Here is the problem, and I am stuck.
When an electric field with strength \$1 \times 10^3 \text{V/cm}\$ is
applied to a p-type uncompensated Si sample at room temperature, the
electron drift velocity, \$v_d\$ is \$ 1 \times 10^6 \text{cm/s}\$.
Calculate the conductivity of this sample. (\$ q = 1.6 \times 10^{-19} \text{C}\$, \$ m_0 = 9.11 \times 10^{-31} \text{kg}\$, \$ m_{n,\text{Si}}^{*} = 0.26 m_0\$, \$n_{i, \text{Si}} = 1.5 \times 10^{10} \text{cm}^{-3}\$. The graph was from Solid State Electronic Devices, 6th Ed., by B. G. Streetman & S. K. Banerjee.)
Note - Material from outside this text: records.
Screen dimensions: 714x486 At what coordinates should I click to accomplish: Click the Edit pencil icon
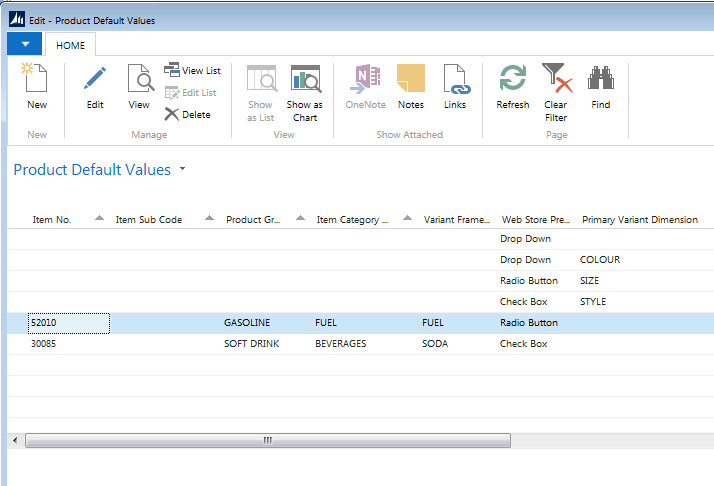[95, 79]
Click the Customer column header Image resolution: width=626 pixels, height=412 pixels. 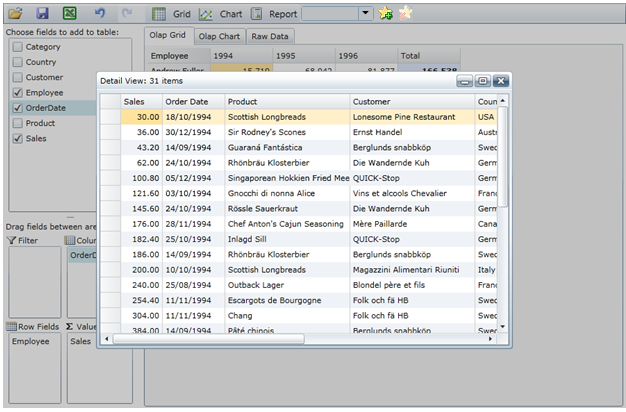tap(372, 101)
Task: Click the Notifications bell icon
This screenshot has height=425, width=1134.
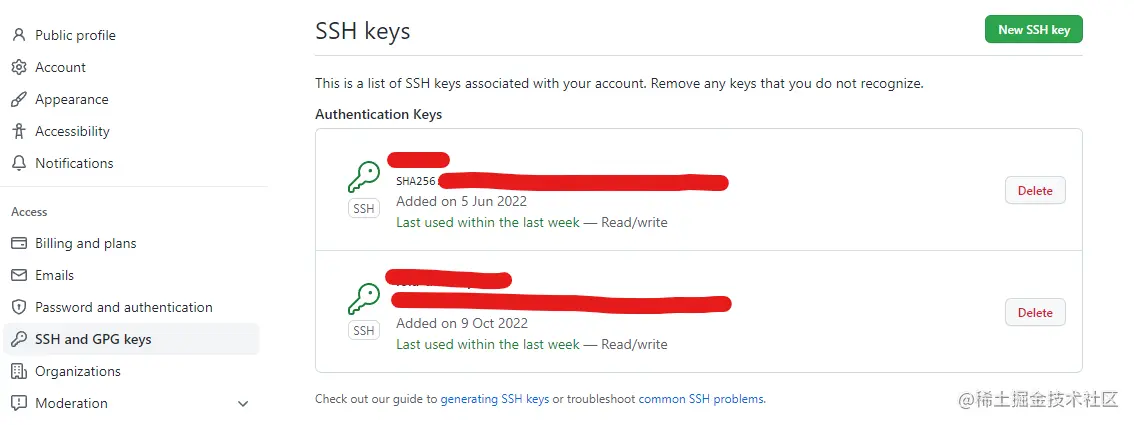Action: [18, 163]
I used the following equations : \$\sigma = q n \mu_n\$, \$\mu_n = – \dfrac{\langle v_x \rangle}{\mathcal{E}_x}\$.
I can find \$ \mu_n = \dfrac{1 \times 10^6 \text{cm/s}}{1 \times 10^3 \text{V/cm}} = 1 \times 10^3 \text{cm}^2/\text{V s} \$.
Using the graph, \$ n \approx 1 \times 10^{17} \text{cm}^{-3} \$.
Therefore, \$\sigma = q n \mu_n\ = 1.6 \times 10^{-19} \text{C} \times 1 \times 10^{17} \text{cm}^{-3} \times 1 \times 10^3 \text{cm}^2/\text{V s} \\ = 16 \text{C} / \text{cm V s} \\ = 16 \text{A s} / \text{cm A } \Omega \text{ s} \\ = 16 \text{cm}^{-1}\Omega^{-1}.\$
However, I don't know where the condition "p-type" should be used.
It is also strange that \$ n \gg n_i \$ even though it is p-type.
I thought the impurity concentration from \$ \mu_n \$ leads to the \$n\$ since it is not \$\mu_p\$, but is it wrong?
Or is my answer correct?
How to solve this problem correctly?
Best Answer
Taking a stab at ths- and it's been a while- I'm thinking that your supposed to divine the dopant concentration from the minority carrier mobility, then use \$\mu_p\$ at that concentration for the majority carrier mobility \$\mu_p\$, so around \$3\times 10^2\$, so you'd get a considerably smaller conductivity number.